# TASK ITEM:
Every line from the one with "Task: Click the AAJA team crest" through the end of the entries below must be retyped exactly, and only those lines. The pictures are not part of the copy.

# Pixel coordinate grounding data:
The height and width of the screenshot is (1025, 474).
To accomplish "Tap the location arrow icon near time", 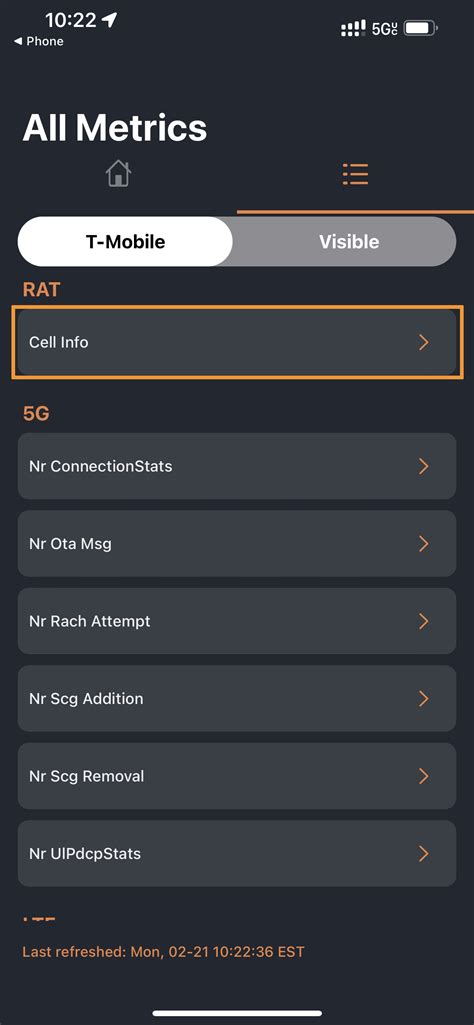I will (x=109, y=20).
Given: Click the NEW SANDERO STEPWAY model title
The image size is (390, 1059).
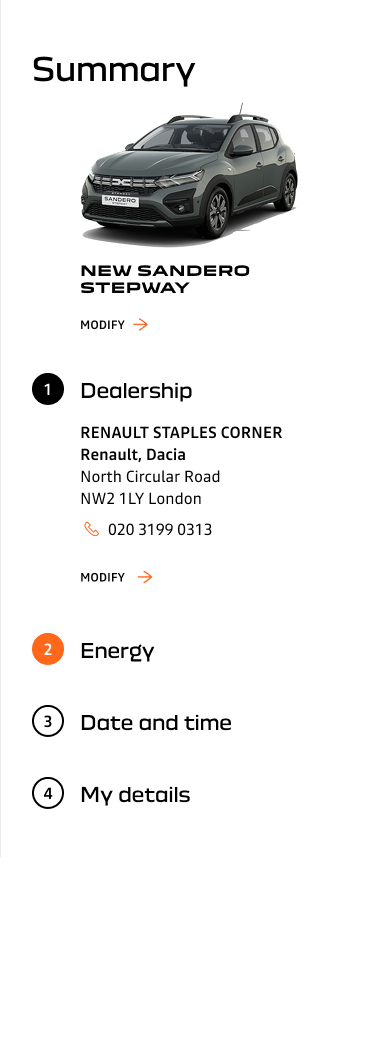Looking at the screenshot, I should click(165, 279).
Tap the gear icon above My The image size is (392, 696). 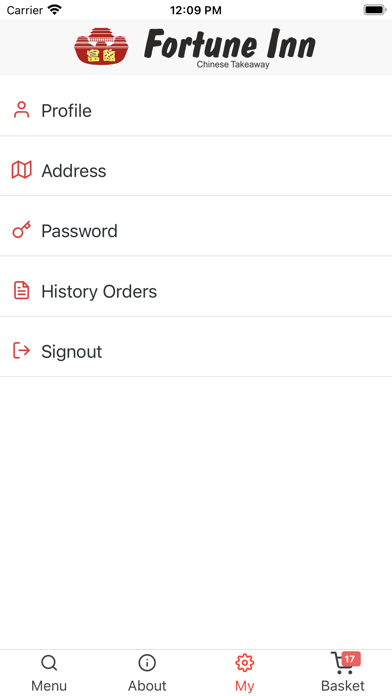(x=245, y=663)
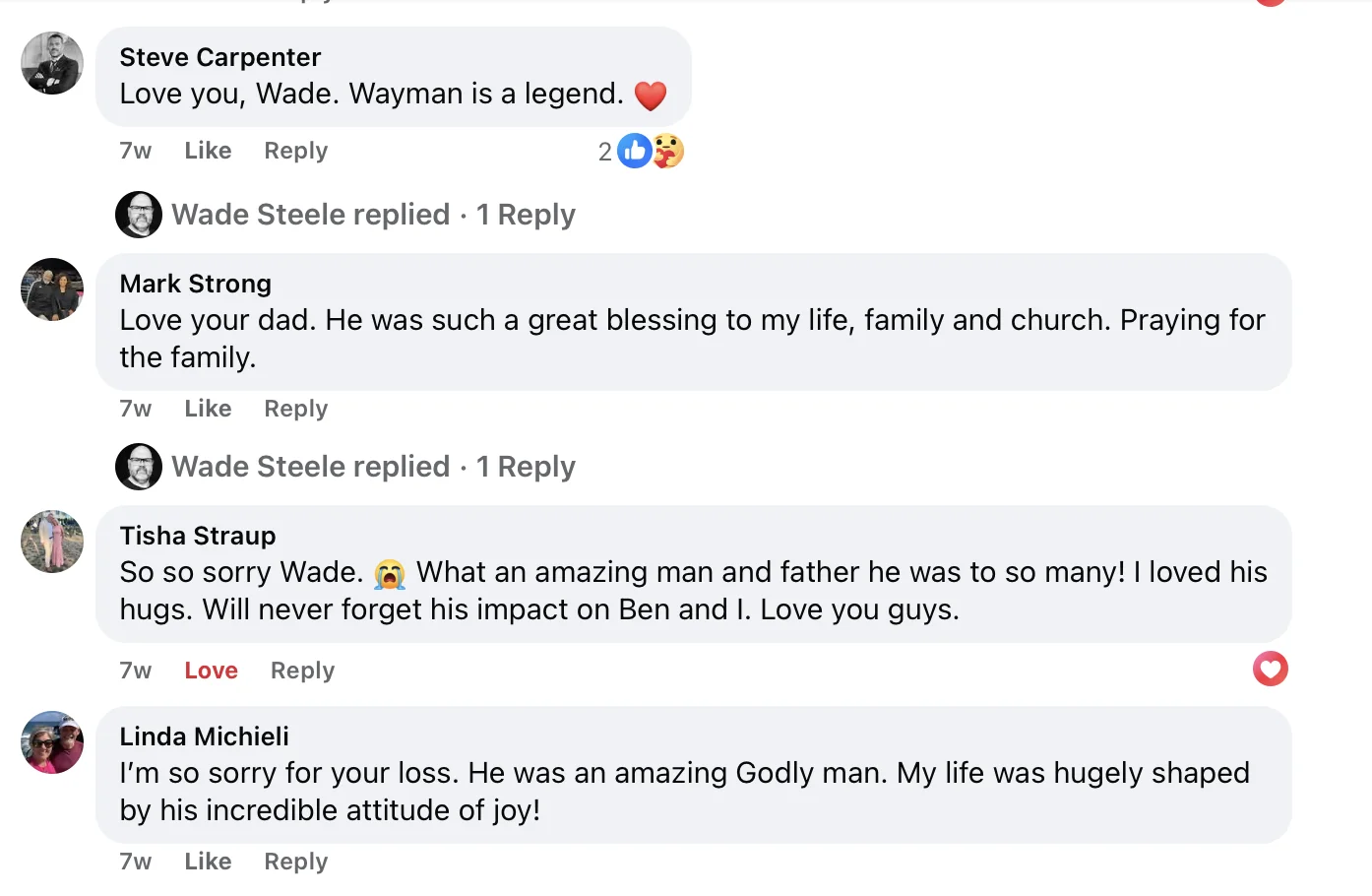
Task: Open Tisha Straup's profile photo
Action: click(52, 542)
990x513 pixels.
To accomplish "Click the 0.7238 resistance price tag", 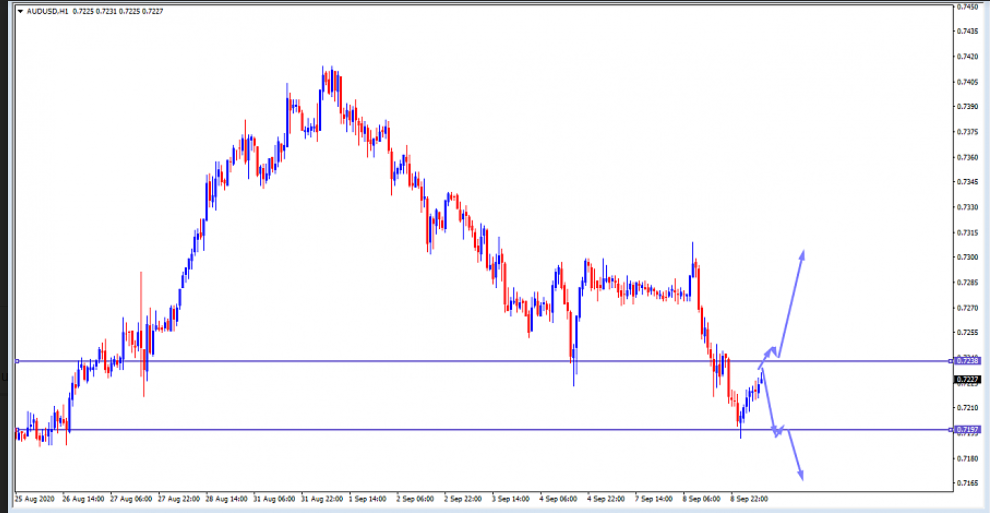I will point(966,361).
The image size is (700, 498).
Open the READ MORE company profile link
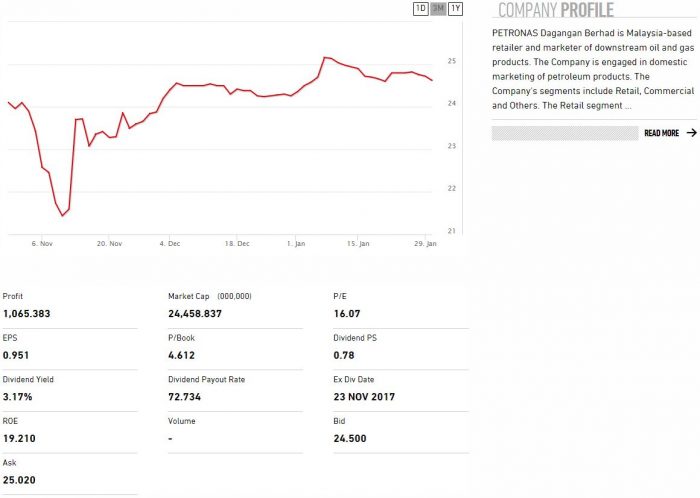coord(661,133)
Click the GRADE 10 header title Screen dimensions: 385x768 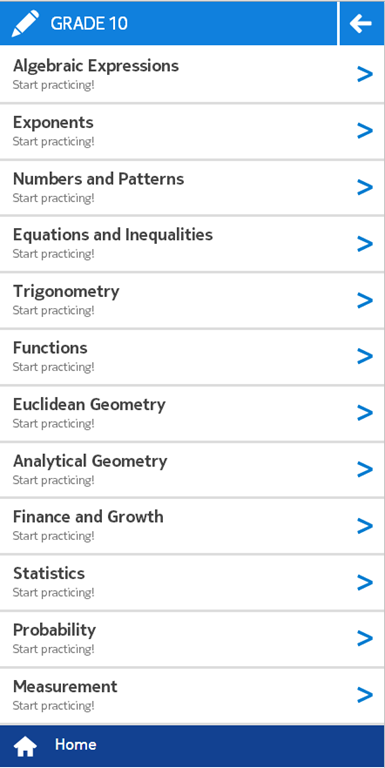89,23
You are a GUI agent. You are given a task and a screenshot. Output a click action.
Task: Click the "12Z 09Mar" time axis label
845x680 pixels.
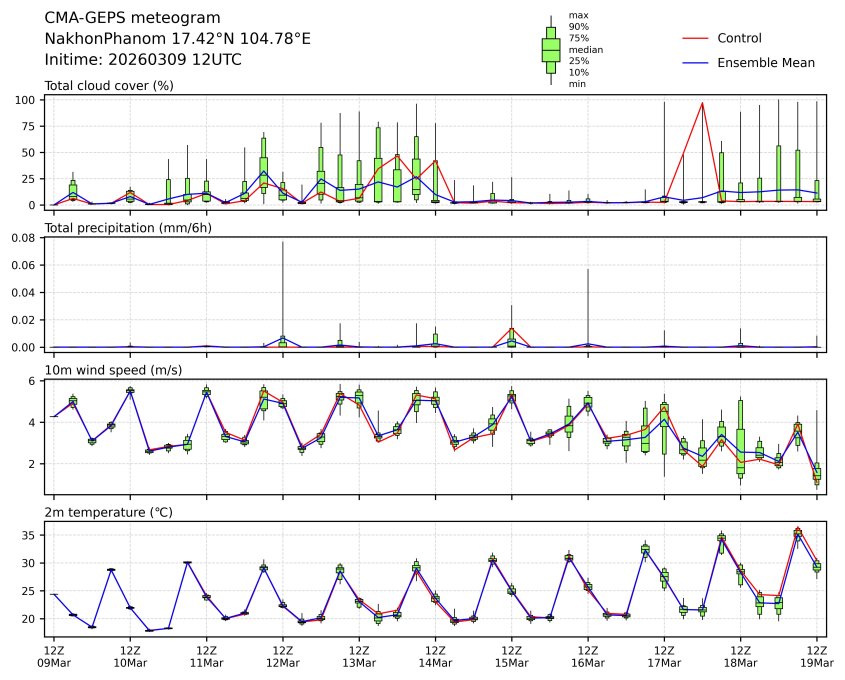[54, 656]
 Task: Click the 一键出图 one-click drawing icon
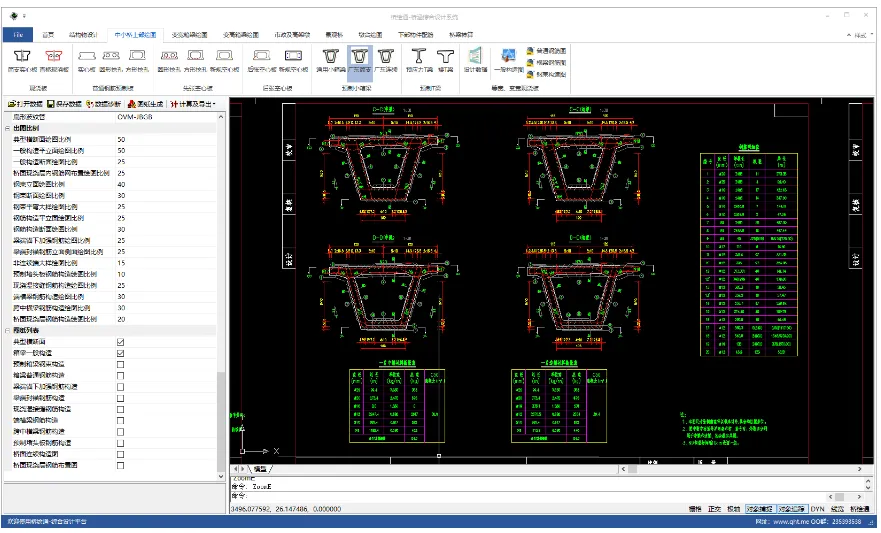[509, 60]
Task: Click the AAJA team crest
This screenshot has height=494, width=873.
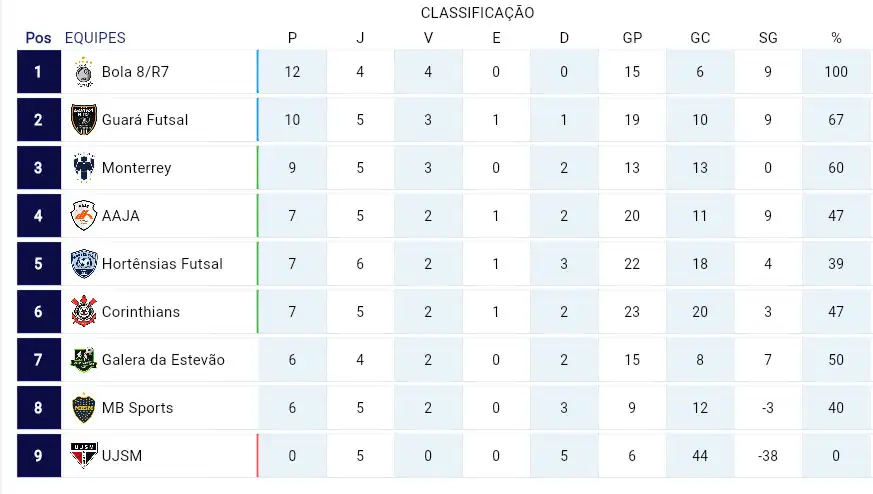Action: point(84,216)
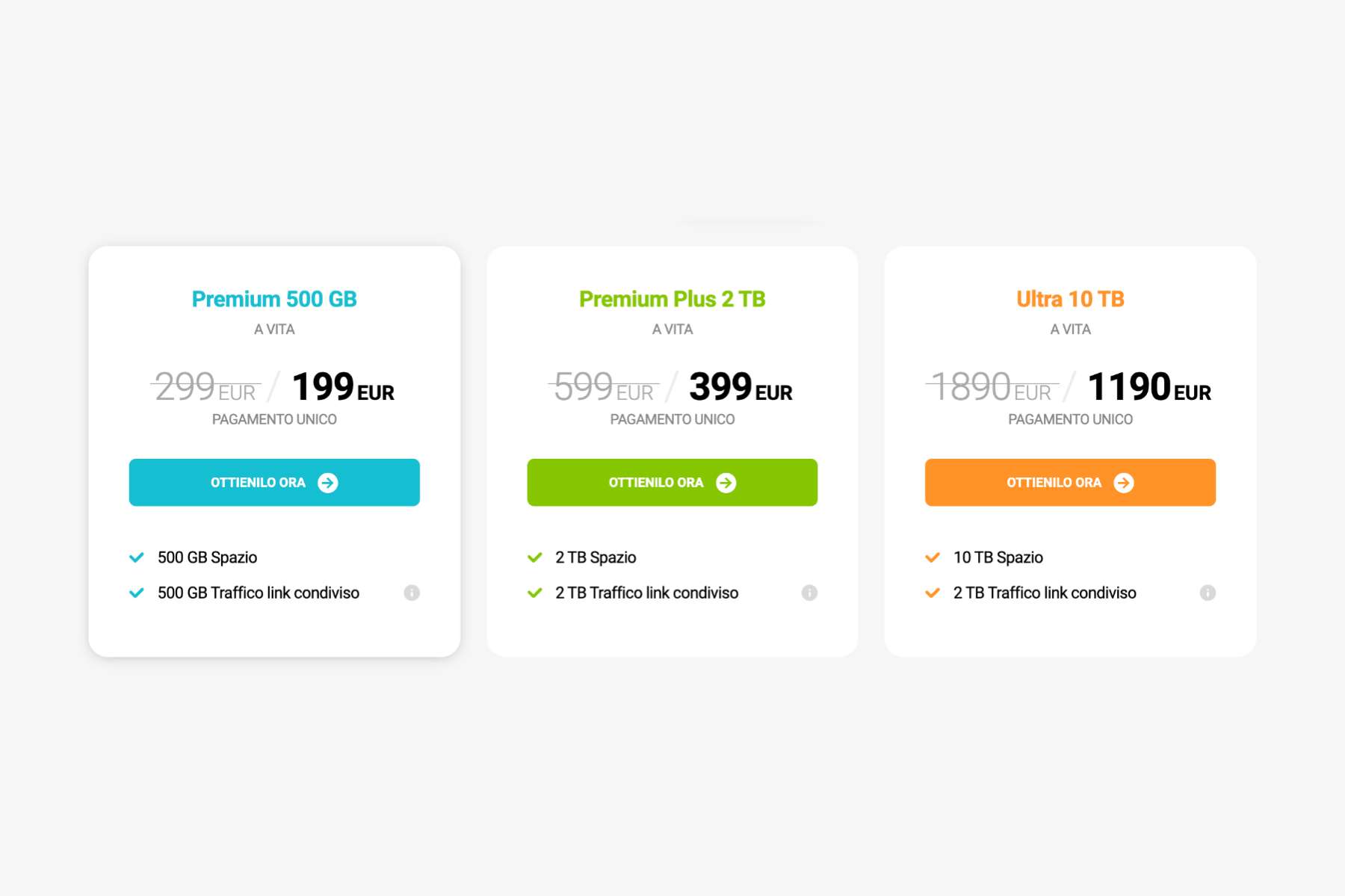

# WRITTEN RESPONSE:
Task: Click the AAJA team crest
This screenshot has height=494, width=873.
Action: point(84,216)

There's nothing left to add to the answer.